What is covered by the Indemnity obligation for a Ledgers franchise?
Ledgers Franchise · 2025 FDDAnswer from 2025 FDD Document
| Fee | Amount | Due Date | Remarks |
|---|---|---|---|
| Indemnity | Actual loss sustained | At time of expense | You must indemnify us from any loss caused by your operation of the Franchised Business. |
Source: Item 6 — OTHER FEES (FDD pages 17–20)
What This Means (2025 FDD)
According to Ledgers' 2025 Franchise Disclosure Document, franchisees must indemnify Ledgers from any loss caused by the franchisee's operation of the franchised business. The amount due for this indemnity is the actual loss sustained by Ledgers, and it is due at the time of the expense.
This means that if a franchisee's actions or inactions in running their Ledgers franchise lead to a financial loss for Ledgers, the franchisee is responsible for covering that loss. This could arise from various situations, such as lawsuits, regulatory fines, or other liabilities directly resulting from the franchisee's business operations.

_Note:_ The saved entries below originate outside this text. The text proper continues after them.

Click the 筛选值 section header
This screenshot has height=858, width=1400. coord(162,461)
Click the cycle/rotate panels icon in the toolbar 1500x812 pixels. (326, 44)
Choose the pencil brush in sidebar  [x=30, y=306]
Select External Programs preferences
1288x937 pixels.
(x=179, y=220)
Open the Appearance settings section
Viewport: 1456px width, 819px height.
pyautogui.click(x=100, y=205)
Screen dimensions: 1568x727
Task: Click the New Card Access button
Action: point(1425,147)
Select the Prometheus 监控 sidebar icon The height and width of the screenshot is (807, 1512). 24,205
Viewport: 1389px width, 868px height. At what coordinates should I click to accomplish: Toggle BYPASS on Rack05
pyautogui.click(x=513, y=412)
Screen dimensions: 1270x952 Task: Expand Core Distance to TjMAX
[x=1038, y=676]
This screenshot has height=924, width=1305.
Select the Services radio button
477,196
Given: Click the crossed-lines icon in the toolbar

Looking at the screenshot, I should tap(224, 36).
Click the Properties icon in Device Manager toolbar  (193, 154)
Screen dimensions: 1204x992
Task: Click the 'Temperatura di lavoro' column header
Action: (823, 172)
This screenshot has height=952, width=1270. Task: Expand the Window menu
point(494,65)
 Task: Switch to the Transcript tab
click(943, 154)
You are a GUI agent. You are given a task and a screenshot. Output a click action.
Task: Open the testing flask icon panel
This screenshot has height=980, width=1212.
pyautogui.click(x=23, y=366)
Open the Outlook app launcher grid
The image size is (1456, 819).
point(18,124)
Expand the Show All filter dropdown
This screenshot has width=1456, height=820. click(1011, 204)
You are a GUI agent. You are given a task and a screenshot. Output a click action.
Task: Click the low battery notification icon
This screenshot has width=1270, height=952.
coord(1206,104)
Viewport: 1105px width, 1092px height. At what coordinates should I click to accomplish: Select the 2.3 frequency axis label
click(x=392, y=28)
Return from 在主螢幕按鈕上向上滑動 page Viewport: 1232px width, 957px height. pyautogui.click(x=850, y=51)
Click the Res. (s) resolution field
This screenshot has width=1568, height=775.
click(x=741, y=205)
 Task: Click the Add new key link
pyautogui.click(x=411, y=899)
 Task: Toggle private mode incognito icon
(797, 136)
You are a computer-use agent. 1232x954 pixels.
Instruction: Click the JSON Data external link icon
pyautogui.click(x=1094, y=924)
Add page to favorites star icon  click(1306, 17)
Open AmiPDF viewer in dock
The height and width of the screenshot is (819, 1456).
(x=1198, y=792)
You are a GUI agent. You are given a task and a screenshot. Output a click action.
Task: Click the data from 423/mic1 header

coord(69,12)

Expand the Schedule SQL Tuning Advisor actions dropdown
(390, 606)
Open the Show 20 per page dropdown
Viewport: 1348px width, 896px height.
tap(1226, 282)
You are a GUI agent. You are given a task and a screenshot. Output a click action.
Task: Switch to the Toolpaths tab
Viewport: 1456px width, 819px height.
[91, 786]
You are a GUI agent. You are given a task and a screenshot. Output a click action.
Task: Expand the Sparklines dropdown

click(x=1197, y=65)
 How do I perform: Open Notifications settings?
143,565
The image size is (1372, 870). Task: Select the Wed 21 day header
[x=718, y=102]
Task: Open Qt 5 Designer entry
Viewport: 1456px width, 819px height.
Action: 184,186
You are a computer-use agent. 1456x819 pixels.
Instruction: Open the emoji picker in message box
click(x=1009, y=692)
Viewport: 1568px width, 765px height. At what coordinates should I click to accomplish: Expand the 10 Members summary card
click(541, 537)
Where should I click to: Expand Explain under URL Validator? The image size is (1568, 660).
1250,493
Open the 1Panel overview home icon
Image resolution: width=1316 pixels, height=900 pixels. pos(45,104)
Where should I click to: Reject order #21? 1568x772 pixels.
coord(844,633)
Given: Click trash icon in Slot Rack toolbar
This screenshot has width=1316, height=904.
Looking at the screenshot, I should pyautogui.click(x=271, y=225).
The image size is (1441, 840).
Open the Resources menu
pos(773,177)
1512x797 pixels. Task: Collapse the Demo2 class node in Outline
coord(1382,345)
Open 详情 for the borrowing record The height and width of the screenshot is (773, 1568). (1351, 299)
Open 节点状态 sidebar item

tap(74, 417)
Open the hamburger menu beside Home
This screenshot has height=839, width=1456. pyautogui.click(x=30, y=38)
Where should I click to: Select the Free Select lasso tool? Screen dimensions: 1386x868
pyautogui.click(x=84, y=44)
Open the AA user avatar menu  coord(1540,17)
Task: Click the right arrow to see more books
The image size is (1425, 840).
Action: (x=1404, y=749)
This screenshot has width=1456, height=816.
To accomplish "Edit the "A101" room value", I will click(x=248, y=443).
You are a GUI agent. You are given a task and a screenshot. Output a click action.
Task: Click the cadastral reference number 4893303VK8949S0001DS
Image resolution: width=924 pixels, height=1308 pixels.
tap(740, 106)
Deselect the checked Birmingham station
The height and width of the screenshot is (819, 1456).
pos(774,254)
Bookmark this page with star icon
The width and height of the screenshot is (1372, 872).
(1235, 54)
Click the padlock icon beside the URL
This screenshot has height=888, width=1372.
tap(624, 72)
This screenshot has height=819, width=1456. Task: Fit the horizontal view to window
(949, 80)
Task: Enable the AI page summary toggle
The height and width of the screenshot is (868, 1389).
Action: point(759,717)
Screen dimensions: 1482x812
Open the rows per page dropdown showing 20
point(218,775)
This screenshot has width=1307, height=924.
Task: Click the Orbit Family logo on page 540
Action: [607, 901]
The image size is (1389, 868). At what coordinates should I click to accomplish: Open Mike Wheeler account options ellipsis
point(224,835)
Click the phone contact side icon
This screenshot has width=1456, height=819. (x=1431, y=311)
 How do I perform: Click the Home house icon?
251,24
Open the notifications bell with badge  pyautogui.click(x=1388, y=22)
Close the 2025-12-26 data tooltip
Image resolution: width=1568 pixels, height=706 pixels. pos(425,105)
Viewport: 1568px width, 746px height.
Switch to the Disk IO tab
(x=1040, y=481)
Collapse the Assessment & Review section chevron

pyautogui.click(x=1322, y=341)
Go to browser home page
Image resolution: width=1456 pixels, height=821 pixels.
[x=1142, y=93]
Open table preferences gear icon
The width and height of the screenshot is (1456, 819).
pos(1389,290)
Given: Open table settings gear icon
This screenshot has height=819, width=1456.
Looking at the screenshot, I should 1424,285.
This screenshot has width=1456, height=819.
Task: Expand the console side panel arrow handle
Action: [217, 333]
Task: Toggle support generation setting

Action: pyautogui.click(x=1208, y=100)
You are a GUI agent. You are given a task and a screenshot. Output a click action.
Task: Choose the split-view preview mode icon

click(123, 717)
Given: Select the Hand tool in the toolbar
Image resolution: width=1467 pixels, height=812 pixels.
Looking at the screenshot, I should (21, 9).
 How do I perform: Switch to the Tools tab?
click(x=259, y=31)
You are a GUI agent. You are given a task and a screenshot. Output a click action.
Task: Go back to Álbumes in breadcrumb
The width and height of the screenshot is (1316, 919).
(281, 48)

The indemnity obligation is a common clause in franchise agreements, designed to protect the franchisor from liabilities caused by the franchisee's actions. Prospective Ledgers franchisees should carefully consider this obligation and ensure they have adequate insurance coverage and business practices in place to minimize the risk of causing losses that they would be required to indemnify Ledgers for.